You are comparing apples to chicken legs.
 
History disagrees... at least to the extent that investment banks and/or hedge funds can crash an entire market, if not an entire economy.

I few things

The BOE broke the BOE. Soros jut made the event occur sooner. Economic fundamentals will always win out

The Hunt Brothers were trying to corner a market with a far lower inventory then the oil industry and would have had to take delievery. The failed and lost a bundle because they couldnt afford to take del.

The oil industry is too large to corner the market, it has new supplies being produced every day, and the long term price is set by supply v demand (other then currency changes). Every speculator either has to sell their rights to the oil they contracted for or to take del of the oil. All the oil they bid on, and buy, they have to sell as well
 
Does that mean that every industry that exports product has too much capacity ???

Absurd comment.

If the industry as a whole exports more then is imported, it has excess capacity to serve the domestic market. Meaning that domestic prices are not high because of a shortage in capacity to serve the domestic market
 
What it means is that it's ludicrous to argue that our high gas prices are the result of insufficient refining capacity, when we obviously have sufficient capacity not only for our domestic needs, but to make refined fuel the nations No. 1 export product.

If I had made that argument, you might have a point.
 
Nobody has yet to show that speculation has driven prices up in 2008, or now. There is credible evidence that leads us to believe that emerging market demand is the key determinant in oil price movements.

I did. Many times.

Speculation seen adding $600 to your gas bill - Oct. 13, 2011

Speculation In Crude Oil Adds $23.39 To The Price Per Barrel - Forbes

When Goldman Sachs Warns That Speculation Drives Oil Prices, Listen Up - CBS News

I think you really need to stay out of these discussions as it's impossible for you to defend your position.
 
If I had made that argument, you might have a point.

So you disagree with OpportunityCost, who's argument I was addressing?
 
Right, but as high as our gas prices are it's not from a shortage of anything. The oil companies ship gasoline elsewhere that they make here because they make a bigger profit in doing so. That's just business.

So gas wouldn't necessarily be cheaper just from drilling anywhere and everywhere. Because if the increased crude production just turns into gasoline that they ship to China because they make more money, it doesn't lower the price we pay much at all.

Do you believe prices will go lower if our economy improves? We are exporting more gasoline because there is less demand for it here. What will happen when a Republican President is voted into office in November and the economy begins to improve?

* INFORMATION SUPPLIED *
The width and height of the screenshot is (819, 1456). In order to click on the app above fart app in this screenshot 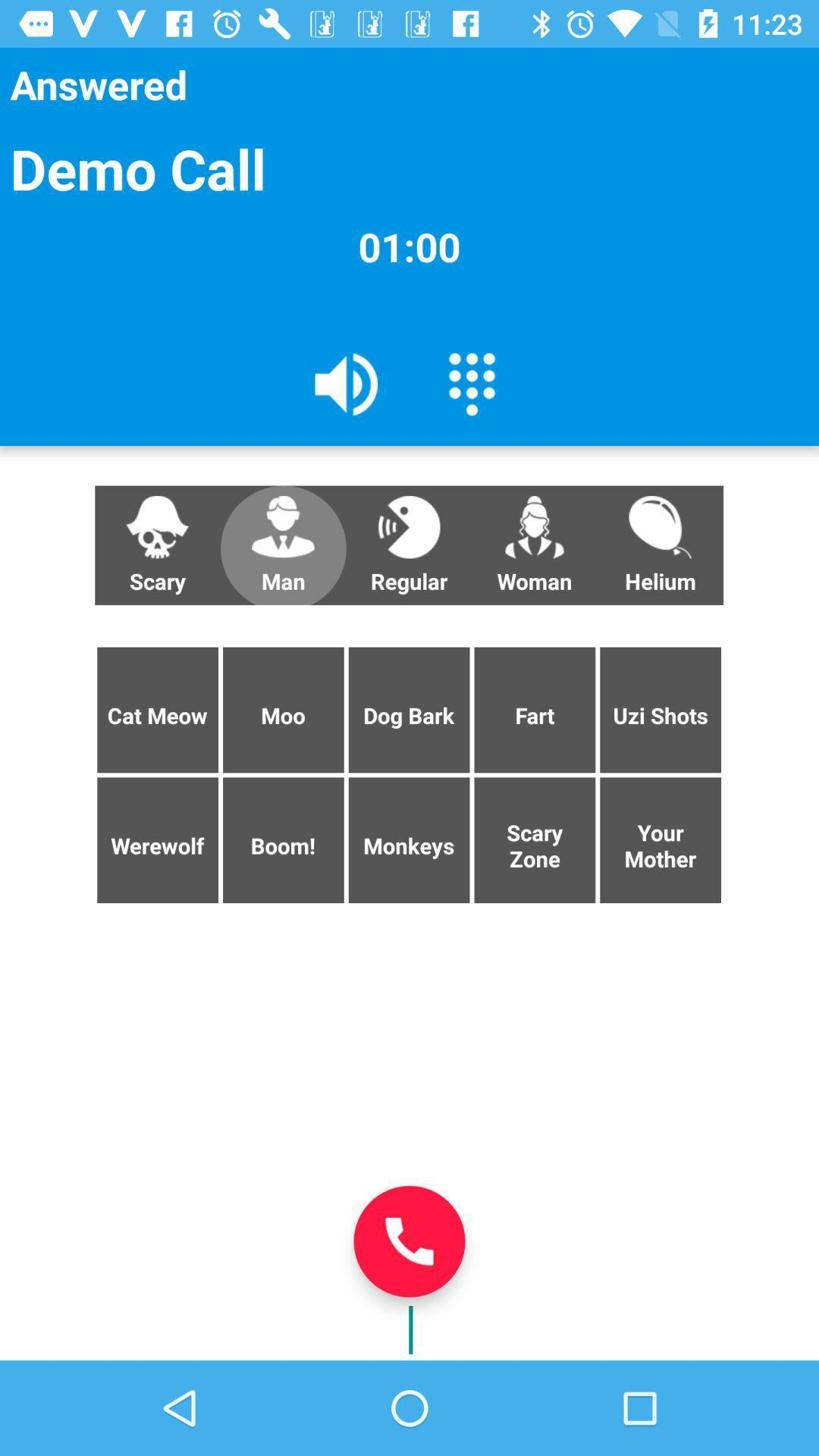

* SET PROBLEM *
Carry on the forum exchange about oil speculation and gasoline prices from the point where it stops. The listing plays no part in the work that comes after it.

* ANSWER TO THE PROBLEM *
 
[...] The oil industry is too large to corner the market, it has new supplies being produced every day, and the long term price is set by supply v demand (other then currency changes). Every speculator either has to sell their rights to the oil they contracted for or to take del of the oil. All the oil they bid on, and buy, they have to sell as well
You are neglecting option contracts, correct?

Therefore the question would be,
what is to total dollar value of all the open options contracts on oil futures
versus
the total dollar value of all the oil deliverable over the total time frame of all the existing open option contracts (roughly 3 or 4 years worth, I suppose... been quite a few years since I played the options market).

Given that there is some $70 trillion worth of derivatives floating around the world at the moment, I'm far from convinced that the price of oil could not be severely manipulated by options (derivatives) on futures contracts.
 

You post news articles that lack valid methods of critique, and expect to be taken seriously? :lamo

Maybe you would like a second opportunity to internalize a something of substance?

Activity in the crude oil futures market increased appreciably in the past decade, as did the number of noncommercial traders, the so-called speculators. This coincided with rising oil prices but didn’t necessarily cause them. No transmission mechanism linking futures prices to spot prices appears until transactions occur in the spot market. Looking at the 2007–09 period, the data are consistent with how a well-functioning futures market would behave, initially when there is tightness in the market, and later when there is considerable slack due to the global recession. Futures market traders, therefore, seem to have been routine market participants.

Source
 
You are neglecting option contracts, correct?

Therefore the question would be,
what is to total dollar value of all the open options contracts on oil futures
versus
the total dollar value of all the oil deliverable over the total time frame of all the existing open option contracts (roughly 3 or 4 years worth, I suppose... been quite a few years since I played the options market).

Given that there is some $70 trillion worth of derivatives floating around the world at the moment, I'm far from convinced that the price of oil could not be severely manipulated by options (derivatives) on futures contracts.

Derivatives are zero-sum positions, meaning they require a counter-party to even exist.
 
Derivatives are zero-sum positions, meaning they require a counter-party to even exist.
This is true, but you did not address the question: to wit, the sum total of outstanding derivatives can exceed, by a wide margin, the availability of the commodity that they are speculating upon... leading to a bubble, followed by a collapse (I give you the 2008 mortgage-backed-securities market).
 
You are neglecting option contracts, correct?

Therefore the question would be,
what is to total dollar value of all the open options contracts on oil futures
versus
the total dollar value of all the oil deliverable over the total time frame of all the existing open option contracts (roughly 3 or 4 years worth, I suppose... been quite a few years since I played the options market).

Given that there is some $70 trillion worth of derivatives floating around the world at the moment, I'm far from convinced that the price of oil could not be severely manipulated by options (derivatives) on futures contracts.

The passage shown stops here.